A few of the existential questions:

Will StreetEasy exist in 2046? Yes, at least according to a spokeswoman.

Will you and I? Let’s put a pin in it.

“You never know what’s going to happen,” said Lucas Walters, a partner at Commodore. “But my goal in life is that I want it to exist forever.”

As musician and noted philosopher Prince once remarked, forever is a mighty long time.

The survival rate of restaurants is notoriously low. How low is difficult to specify. The National Restaurant Association could not find data on the average lifespan of a restaurant or the mortality rate for new ones. The closest information the group could offer comes from the Census Bureau’s annual survey of U.S. businesses, which lumps restaurants and lodging into one category.

Because restaurants make up about 90 percent of the total, that’s a “pretty good proxy,” said Vanessa Sink, a spokeswoman for the association. In that way, the outlook is bleak: Fewer than one in four companies in the combined sector are 16 years of age or older.

The youngest restaurant in the campaign, Russ & Daughters Cafe, is younger than that, having opened in 2014. The oldest is well past that milestone: Gage & Tollner traces its origins to 1879. Yet, by all accounts, it was clinically dead between 2004 and 2021, when it was revived by its three current owners.

All three have run restaurants that didn’t make it past their second decade. St. John Frizell closed his first location, Fort Defiance, after 14 years. It was the same age when Good Fork, run by Sohui Kim and Ben Schneider, moved on to the great kitchen in the sky.

With Gage & Tollner, they hope for a more sustained run.

“The plan is to be here for a long time,” said Mr. Frizzell. “That’s why we signed a long lease.”

Of the many causes of death among New York City restaurants—inflation, fickle customers, family feuds, and other sources of partner friction and human mortality—one of the most frequently cited and lamented is the large rent increases that many landlords seek when their leases with tenants come up for renewal.

“It’s all about the lease,” said Dede Lahman, a partner in the Clinton Street Baking Company, which held its 25th anniversary party Tuesday night. The restaurant’s lease is long, she said. Noting that her business opened a few months before the Sept. 11 attacks and had come through the pandemic, she said, “we’re pretty confident we can make it to 2046.”

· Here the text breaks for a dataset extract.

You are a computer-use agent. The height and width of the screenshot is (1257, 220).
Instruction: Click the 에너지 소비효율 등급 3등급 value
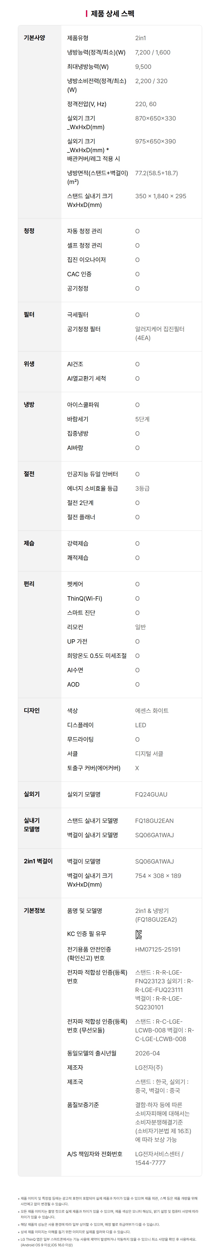click(x=142, y=488)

When putting together the campaign, StreetEasy looked for restaurants with staying power. “We were really intentional about choosing businesses that have withstood the changes in this city,” said Amanda Shur, a spokeswoman for the company. She added that all businesses were “committed” to serving New Yorkers for years to come. Still, she said, “these caveats are at the companies’ discretion, and of course that’s contingent on them still being in business.”

To signal that they were in the process of buying a space for Russ & Daughters Cafe, Niki Russ Federman and her business partner, Josh Russ Tupper, said they wanted a 100-year lease. All the building owners they met laughed except the landlord, who now rents to them, although they eventually settled in 12 years. (They just renewed for another 12.)

Roberta’s has been firing up its wood-fired pizza oven for 18 years now, but last year its owners closed two other restaurants. The Foul Witch was struck down before her third birthday. Blanca expired at 1 p.m. after the landlord refused to renew the lease, according to Carlo Mirarchi, an owner.

Asked how long the lease at Roberta’s would be in effect, Mr. Mirarchi replied, “until 2047, of course.”

Like other owners participating in the StreetEasy campaign, he had yet to figure out how to keep track of the first 2,046 bookings or a new batch of 10 time slots at each business that will be made available on Friday. Online reservation platforms are currently in a fierce competition dangling cash and other incentives in front of restaurants to get them to switch. OpenTable is the only major service that has been around for more than 20 years.

Mr. Frizell paused during a phone interview to dig into Gage & Tollner’s bookings on OpenTable. It turned out that the interface would actually register reservations for 2046.

“I don’t even know if we’ll be using computers in 20 years,” he said. As a backup plan, he said he would write everything down on paper and keep it in the restaurant’s safe.